Der DOSB zerlegt sich von Tag zu Tag weiter, kommentiert Bianka Schreiber-Rietig. Nach der jüngsten Wendung in der Briefaffäre müsste Präsident Alfons Hörmann seinen Rückzug sofort vollziehen.

Ein Kommentar von Bianka Schreiber-Rietig |
Olympia: Präsentation der Bekleidung Team Deutschland
Olympia: Präsentation der Bekleidung Team Deutschland für die Winterspiele in Peking 2022. Alfons Hörmann, Präsident des DOSB. (picture alliance/dpa/Rolf Vennenbernd)
Professionelle Übergabe der Amtsgeschäfte? Da hätte man schon hellhörig werden müssen, als Noch-Präsident Alfons Hörmann diese bei seiner Rückzugs-Ankündigung  im Juni versprach. Professionell und Deutscher Olympischer Sportbund (DOSB)  - das ist inzwischen allzu oft ein Widerspruch: Denn das Krisen- und Kommunikationsmanagement des Dachverbandes ist schon lange unterirdisch. Und seit der anonyme Brief im Mai die Führungsspitze im Haus des Sports ins Trudeln brachte, zerlegt sich der DOSB von Tag zu Tag weiter.

Wie ein angezählter Boxer, der wild um sich schlägt

Alfons Hörmann und seine Getreuen aus Präsidium und Vorstand befinden sich anscheinend noch immer in einer Parallelwelt. Sie nehmen die Realität erst dann zur Kenntnis, wenn es gar nicht mehr anders geht. Wie ein angezählter Boxer, der wild um sich schlägt, ging es vor allem in den letzten Monaten um Selbstverteidigung. Der Inner Circle im DOSB, der sich schützend vor den Meister stellte, und Anwälte zückten die magischen Stäbe gegen die vermeintlich dunklen Mächte. Mit harten, nicht nur juristischen Bandagen machte der Schutz-Tross klar: Jegliche Kritik am DOSB und seinem Boss verbietet sich - Fehler machen nicht wir, sondern die anderen.

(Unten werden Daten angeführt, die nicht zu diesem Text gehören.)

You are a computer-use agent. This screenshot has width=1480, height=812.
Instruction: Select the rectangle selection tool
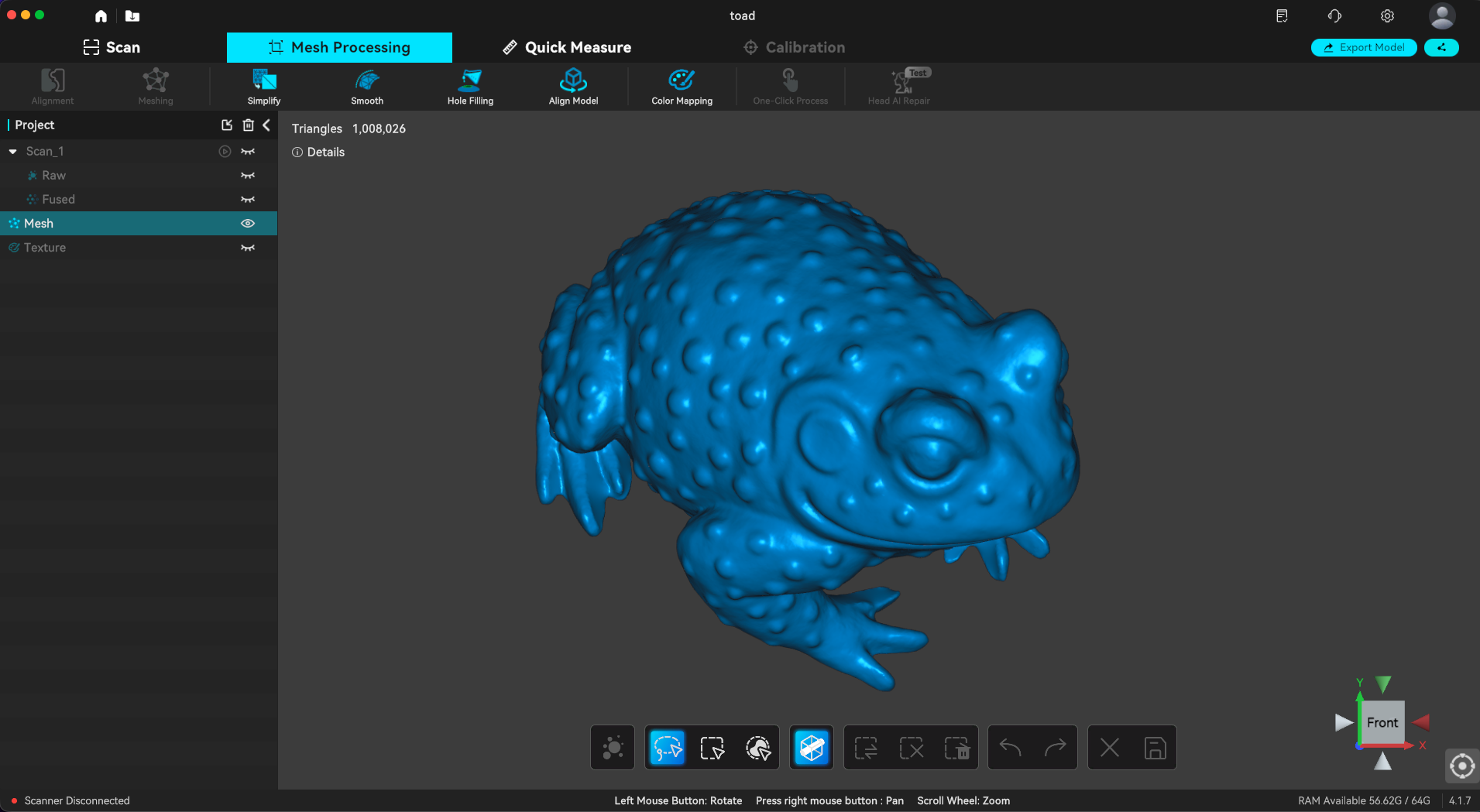pos(712,748)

Ansehen und Image „Sportdeutschlands“ sind dahin

Nur in Wirklichkeit ist es halt nicht so. Und da helfen auch Auftrags-Gutachten nicht, die offenbar den schönen Schein von Erfolg- und Makellosigkeit im Dachverband belegen sollen. Die überwiegende Mehrheit der DOSB-Mitgliedsorganisationen hat nicht eingegriffen, dem Treiben auf der Chefetage teils amüsiert, teils zustimmend, manchmal verärgert zugesehen. Man wollte es sich mit dem Boss nicht verderben. Und: Sie haben ihn zweimal gewählt – trotz erkennbarer und vor allem hausgemachter Probleme. Nun stehen sie vor dem Scherbenhaufen, den sie selbst mit zu verantworten haben. Ansehen und Image „Sportdeutschlands“ sind dahin. Der Neustart-Versuch ist belastet, nicht zuletzt deshalb, weil die Problemverursacher auf den Präsidiums- und Vorstandsstühlen noch immer bestimmen, wo es lang geht.
Allerdings - ein Sitzmöbel wird nun frei: Vorstandsvorsitzende Veronika Rücker, die das Vorgehen gegen die ehemalige Vorstandskollegin Karin Fehres mitzuverantworten hat, verlässt „einvernehmlich“, wie es so schön heißt, den DOSB. Rücker war ihrem Chef offensichtlich nicht und nie gewachsen: Sie war weder politische Strategin noch Korrektiv gegenüber Präsident und Präsidium, sondern trug aus missverstandener Loyalität alles mit.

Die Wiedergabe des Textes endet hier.